◆ To-do item ◆
Lay out the lines between the one holding "This screenshot has width=1112, height=684." and the one holding "(294, 445).", inclusive, as a Markdown table with columns Row and Line. Skip blank lines and leave the pictures out.

◆ Stored data ◆
========================================================================
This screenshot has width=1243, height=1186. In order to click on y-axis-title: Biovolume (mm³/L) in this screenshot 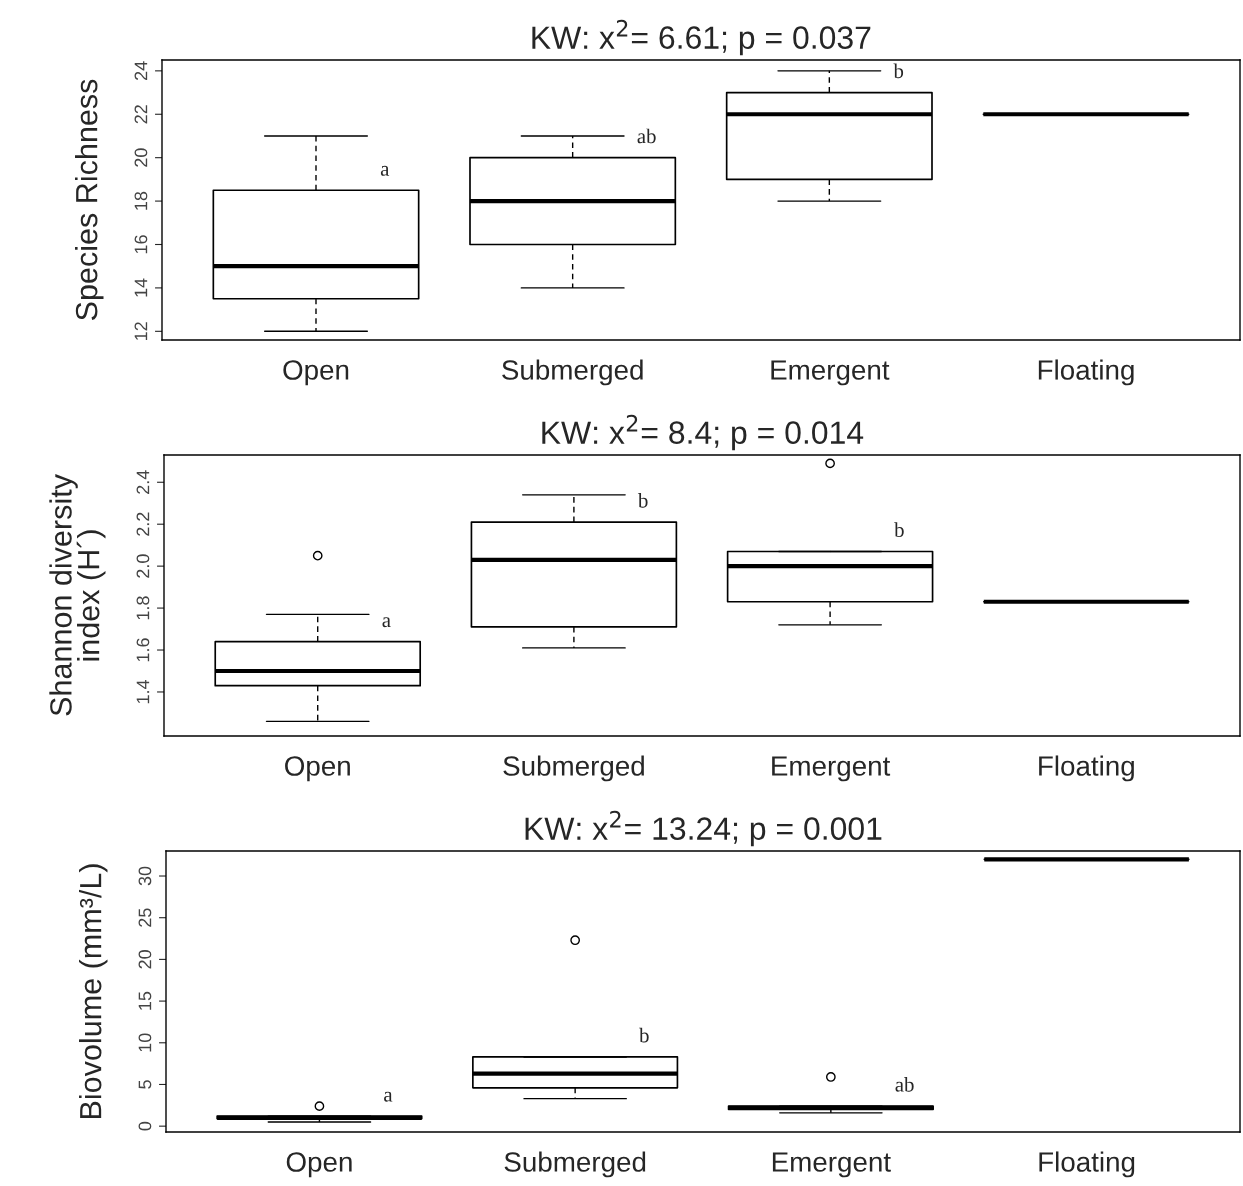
========================================================================
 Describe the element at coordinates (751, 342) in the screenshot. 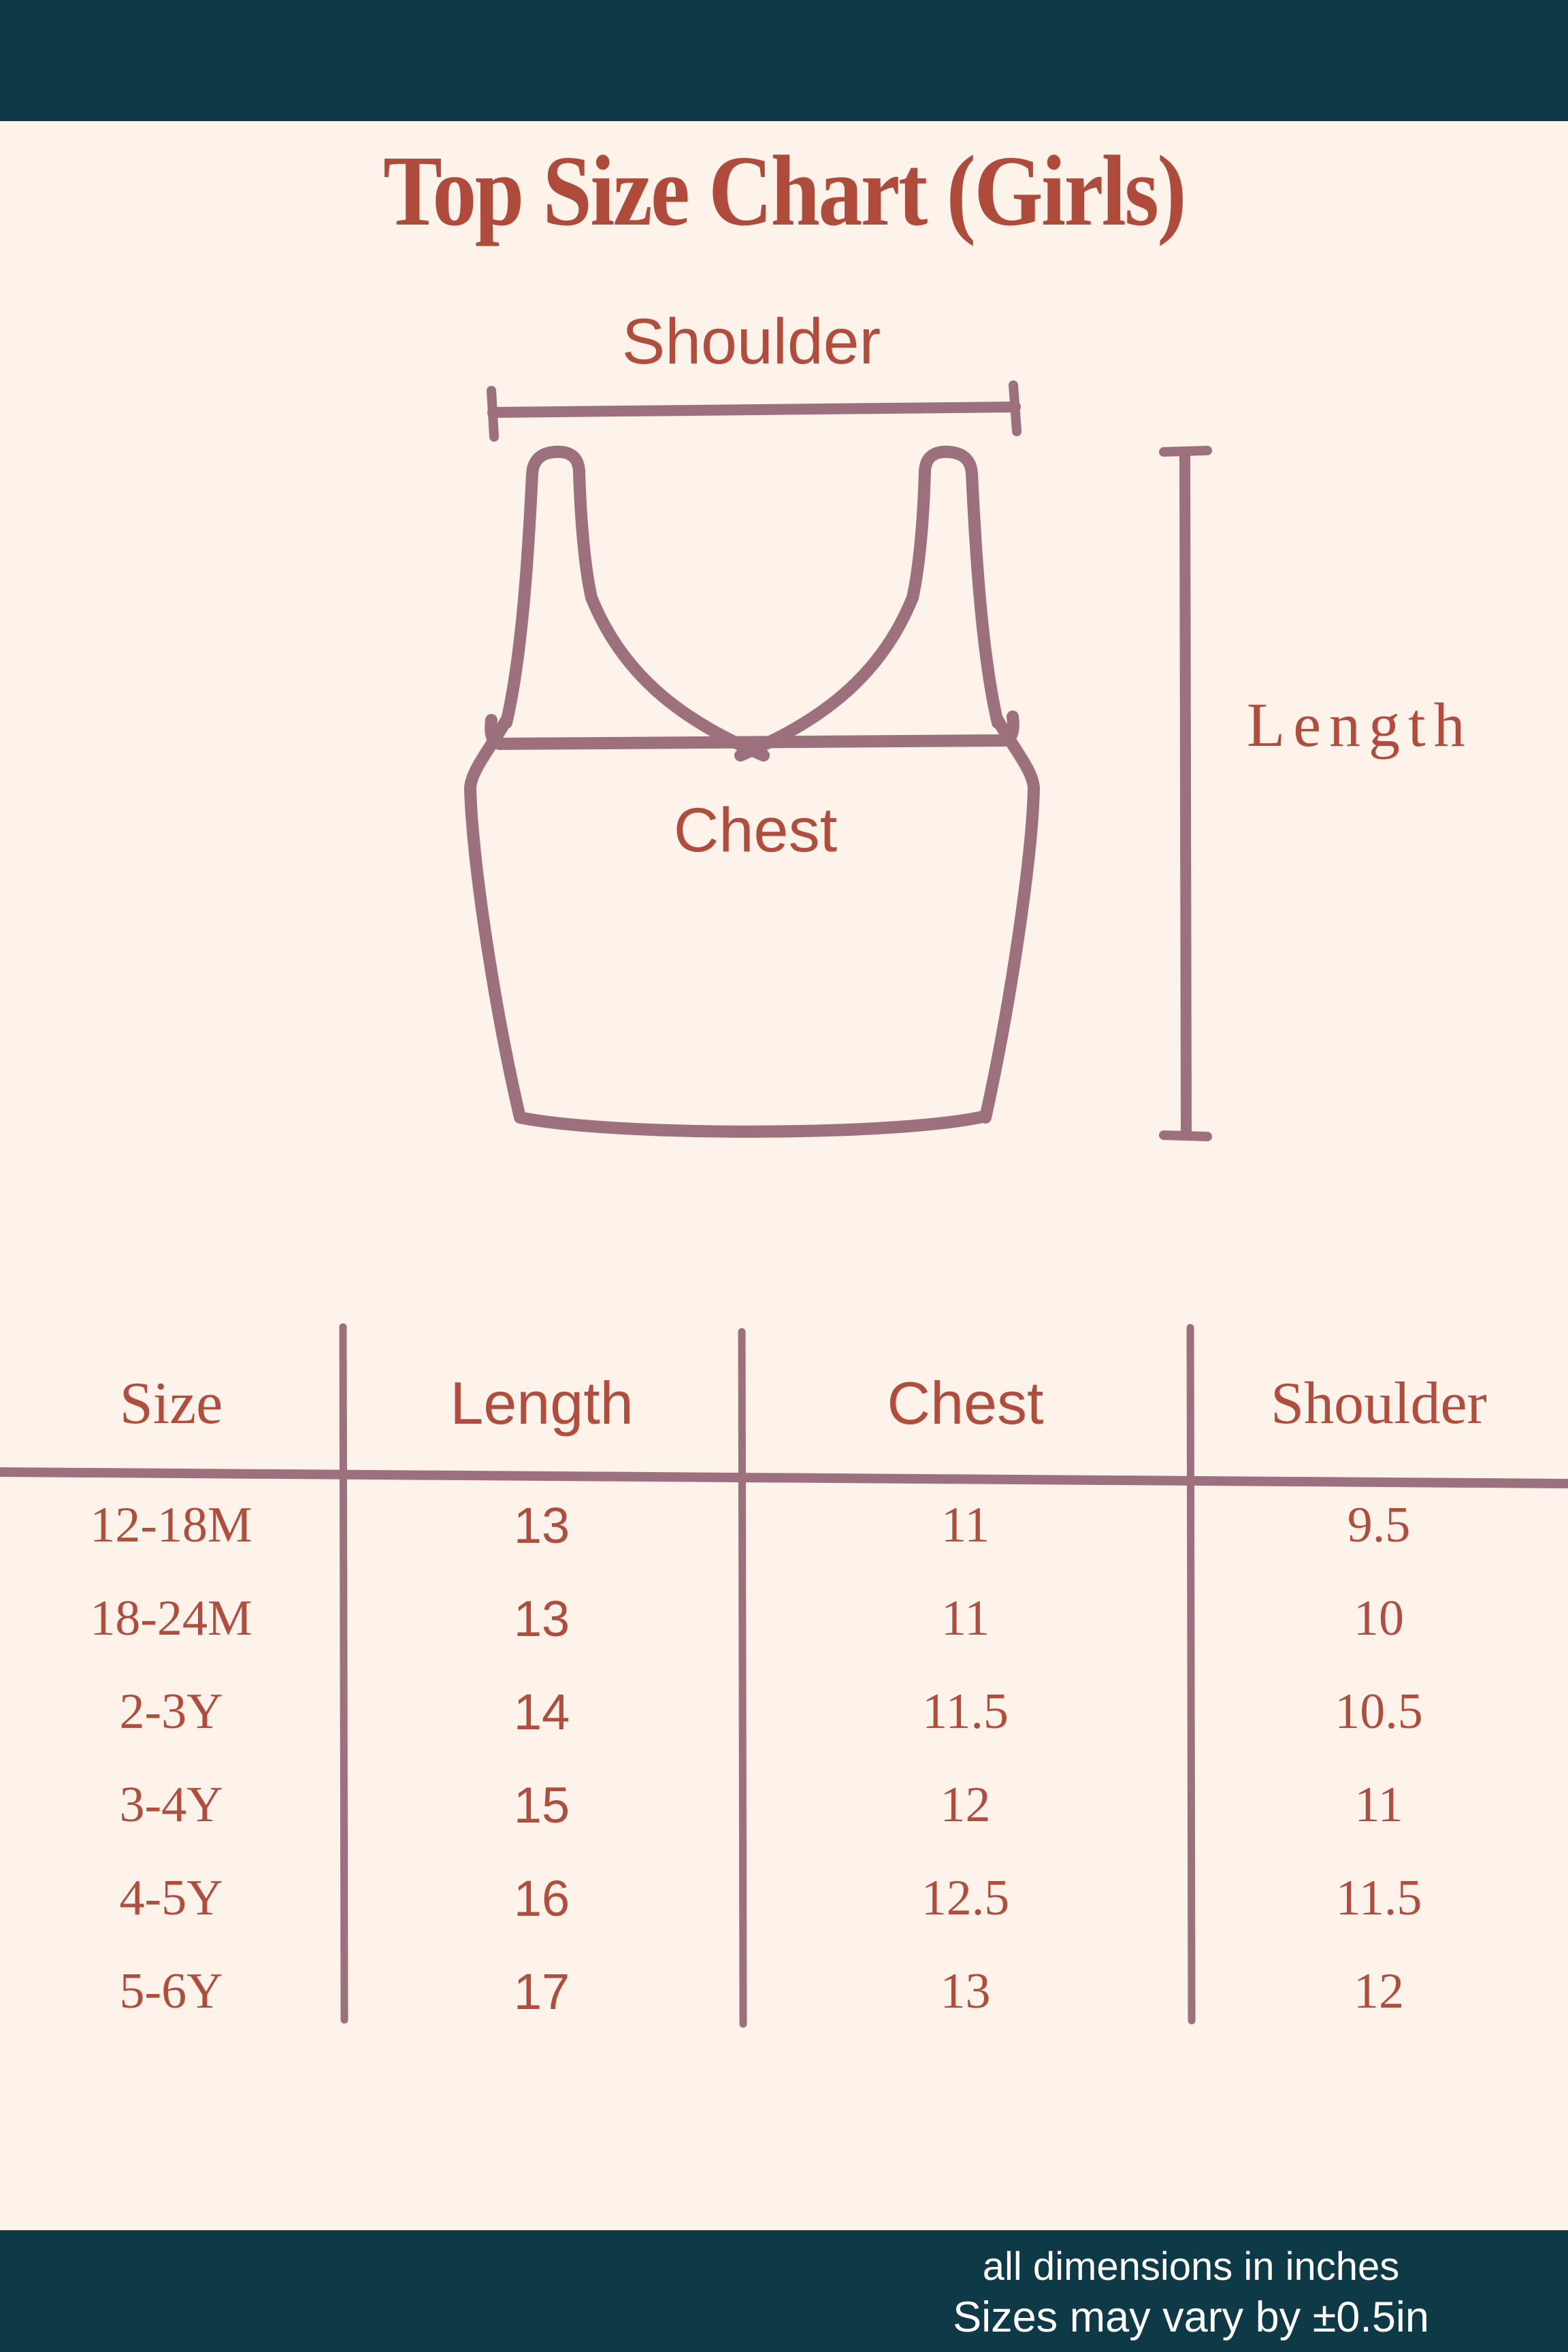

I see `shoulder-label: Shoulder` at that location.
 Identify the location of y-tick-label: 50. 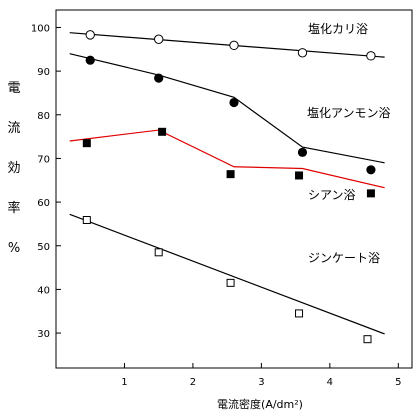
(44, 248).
========================================================================
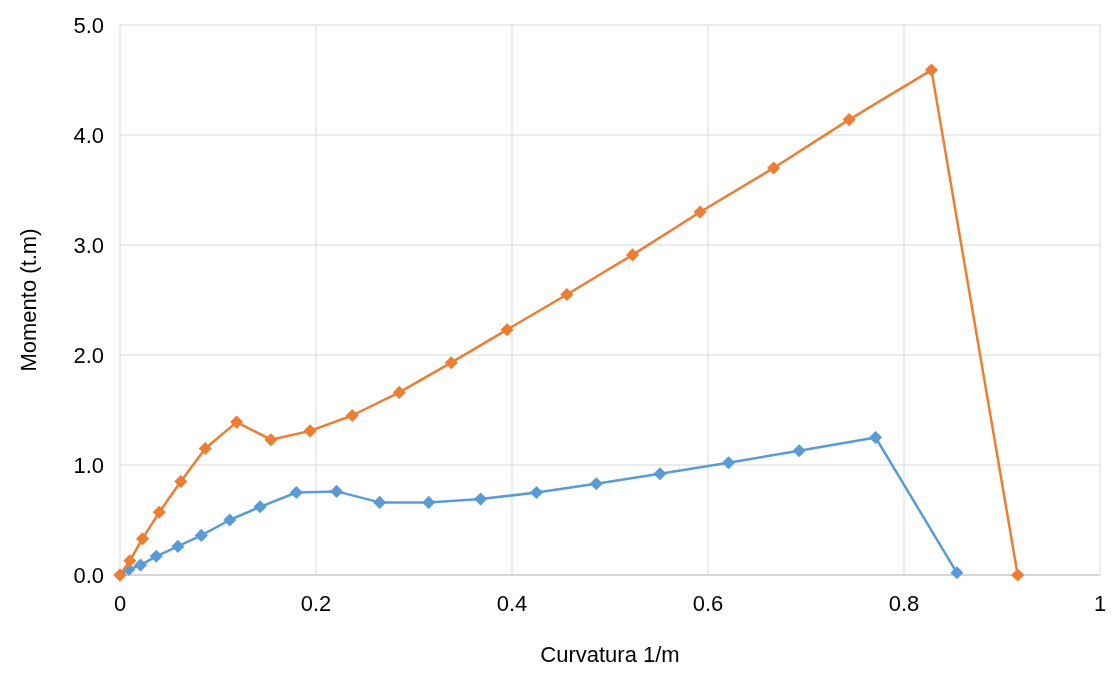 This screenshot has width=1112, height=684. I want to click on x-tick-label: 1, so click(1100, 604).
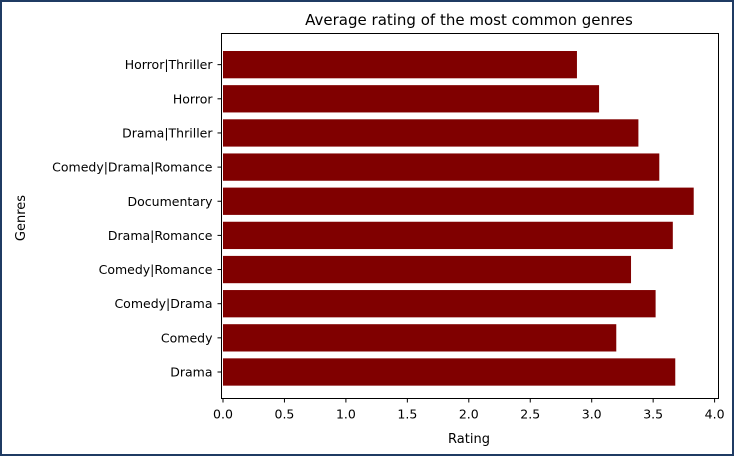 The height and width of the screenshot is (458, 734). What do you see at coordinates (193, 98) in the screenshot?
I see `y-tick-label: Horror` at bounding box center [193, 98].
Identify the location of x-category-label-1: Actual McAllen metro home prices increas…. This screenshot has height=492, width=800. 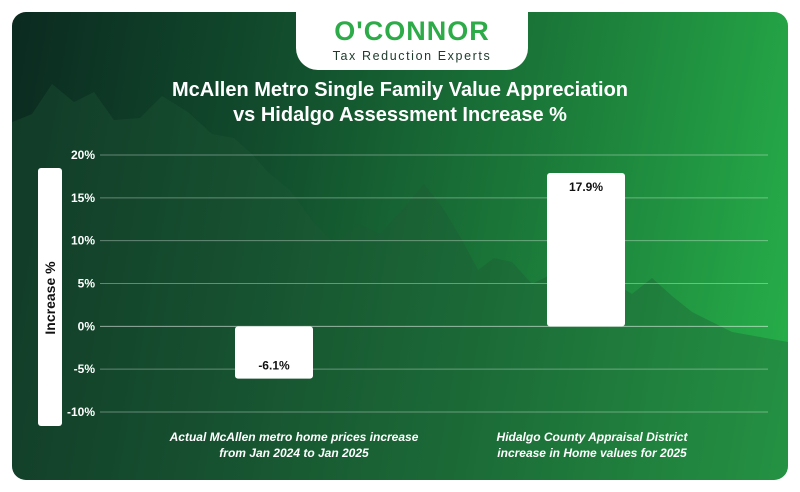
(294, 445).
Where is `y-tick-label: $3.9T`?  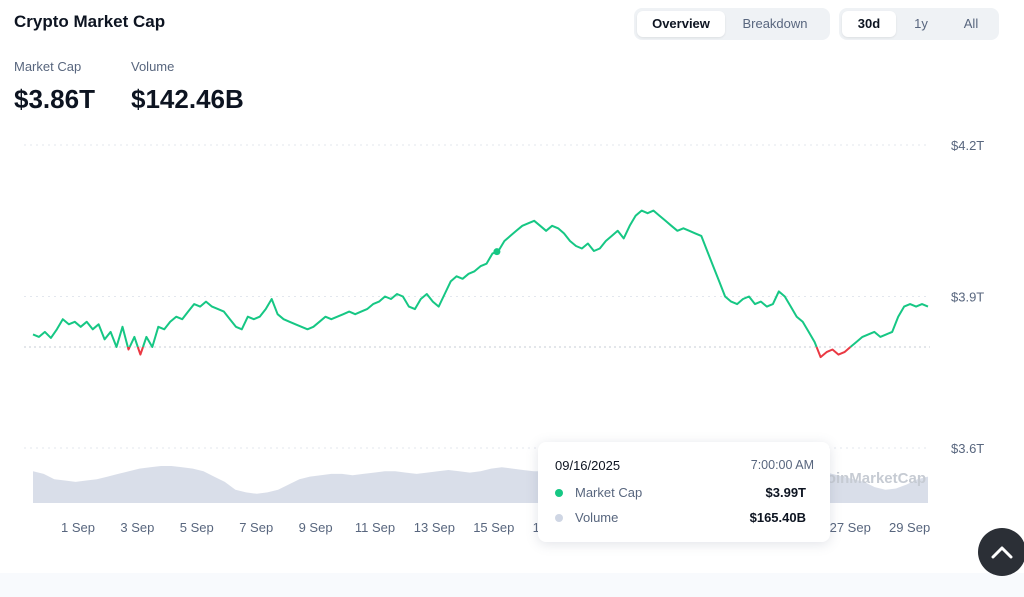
========================================================================
◆ Exercise result ◆
| Row | Line |
|---|---|
| 1 |  This screenshot has width=1112, height=684. I want to click on x-tick-label: 1, so click(1100, 604). |
| 2 |  The height and width of the screenshot is (458, 734). What do you see at coordinates (193, 98) in the screenshot? |
| 3 | I see `y-tick-label: Horror` at bounding box center [193, 98]. |
| 4 | Identify the location of x-category-label-1: Actual McAllen metro home prices increas…. This screenshot has height=492, width=800.  |
| 5 | (294, 445). |